Le Jury observe à cet égard que la publicité critiquée présente la plantation d’une cacaoyère en renvoyant au site www.mulhaupt.fr. Le site expose notamment que le projet reprend « un mode de culture traditionnel qui associe différentes variétés de végétaux dans une même plantation. Comme la permaculture, l’agroforesterie permet un co-développement bénéfique entre les espèces. La plantation compte à ce jour plus de 14 000 arbres comme des orangers, citronniers, avocatiers, papayers, bananiers, manguiers, mandariniers, goyaviers, cocotiers, rambutans. Nous venons d’y planter 1 625 cacaoyers en avril 2019. Nous nous engageons à planter 5 300 cacaoyers supplémentaires » et que « CACAO FOR GOOD* s’engage à former les campesinos (paysans) au métier de la culture du cacao sans pesticides ». Si ces éléments de contexte permettent de présenter les avantages de cette plantation, l’annonceur n’a fourni aucun élément permettant de répondre aux critiques sur l’incidence de la replantation d’arbres âgés de 5 ans, ainsi que l’indique le plaignant sans être contredit.

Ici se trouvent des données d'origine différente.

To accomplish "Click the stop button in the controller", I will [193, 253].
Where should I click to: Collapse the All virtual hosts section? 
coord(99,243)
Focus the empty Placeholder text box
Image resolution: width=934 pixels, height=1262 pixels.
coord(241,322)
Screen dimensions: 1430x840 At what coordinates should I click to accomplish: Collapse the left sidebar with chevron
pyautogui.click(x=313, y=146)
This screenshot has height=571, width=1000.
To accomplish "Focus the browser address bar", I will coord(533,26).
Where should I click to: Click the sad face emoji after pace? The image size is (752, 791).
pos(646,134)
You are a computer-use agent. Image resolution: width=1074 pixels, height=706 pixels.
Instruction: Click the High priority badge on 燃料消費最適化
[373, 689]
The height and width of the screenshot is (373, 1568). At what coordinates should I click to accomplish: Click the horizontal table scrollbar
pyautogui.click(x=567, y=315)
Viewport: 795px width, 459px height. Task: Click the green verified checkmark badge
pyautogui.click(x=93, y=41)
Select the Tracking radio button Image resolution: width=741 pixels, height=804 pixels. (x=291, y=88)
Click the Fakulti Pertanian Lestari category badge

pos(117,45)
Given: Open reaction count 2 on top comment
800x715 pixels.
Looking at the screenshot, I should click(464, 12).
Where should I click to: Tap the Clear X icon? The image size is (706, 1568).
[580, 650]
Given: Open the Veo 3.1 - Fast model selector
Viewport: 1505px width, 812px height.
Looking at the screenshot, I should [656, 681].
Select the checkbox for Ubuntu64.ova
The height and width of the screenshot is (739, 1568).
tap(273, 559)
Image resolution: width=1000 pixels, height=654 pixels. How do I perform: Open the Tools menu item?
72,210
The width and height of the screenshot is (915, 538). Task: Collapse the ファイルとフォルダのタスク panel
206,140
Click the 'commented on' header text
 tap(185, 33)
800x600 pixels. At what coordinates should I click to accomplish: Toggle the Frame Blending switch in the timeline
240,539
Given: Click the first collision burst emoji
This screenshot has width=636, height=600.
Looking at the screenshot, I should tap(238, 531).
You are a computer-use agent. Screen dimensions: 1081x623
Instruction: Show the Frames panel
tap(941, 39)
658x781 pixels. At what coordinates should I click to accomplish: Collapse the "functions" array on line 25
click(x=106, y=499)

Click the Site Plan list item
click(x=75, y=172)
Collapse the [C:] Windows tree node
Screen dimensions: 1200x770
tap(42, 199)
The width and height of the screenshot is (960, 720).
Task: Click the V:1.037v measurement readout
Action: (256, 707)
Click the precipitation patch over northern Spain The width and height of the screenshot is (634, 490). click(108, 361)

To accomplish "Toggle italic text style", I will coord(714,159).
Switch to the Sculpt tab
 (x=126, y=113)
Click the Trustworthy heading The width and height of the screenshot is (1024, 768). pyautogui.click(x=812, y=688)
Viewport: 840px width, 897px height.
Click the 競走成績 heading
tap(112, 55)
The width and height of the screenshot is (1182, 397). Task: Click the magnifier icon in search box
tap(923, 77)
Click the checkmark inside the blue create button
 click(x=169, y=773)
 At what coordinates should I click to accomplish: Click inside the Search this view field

Le Jury constate en outre que les termes « changer le monde » et « agroforesterie responsable et équitable » constituent des formulations globales non relativisées au sens du point 7.3 de la Recommandation précitée, qui ne sont pas justifiées alors que le projet de replantation est de nature à comporter des conséquences négatives sur l’environnement.

Le Jury estime en conséquence que cette communication est de nature à induire en erreur le public sur la réalité de l’impact environnemental, notamment sur la flore et la faune sauvage, du projet d’agroforesterie promu.

Dans ces conditions, et sans sous-estimer l’intérêt du projet en cause, le Jury est d’avis que la publicité critiquée, telle qu’elle est conçue, méconnaît dans cette mesure la Recommandation précitée.

Avis adopté le 6 mai 2022 par Mme Gargoullaud, Vice-Présidente, Mme Charlot, MM. Lucas-Boursier et Thomelin.